Repeat, without any change, the entries presented below.
━━━ Listed entries ━━━
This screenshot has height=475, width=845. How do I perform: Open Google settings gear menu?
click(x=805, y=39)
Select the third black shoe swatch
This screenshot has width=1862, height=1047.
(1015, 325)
━━━
■ **Exercise output**:
This screenshot has height=475, width=845. How do I perform: Open Google settings gear menu?
click(x=805, y=39)
Select the third black shoe swatch
This screenshot has width=1862, height=1047.
(1015, 325)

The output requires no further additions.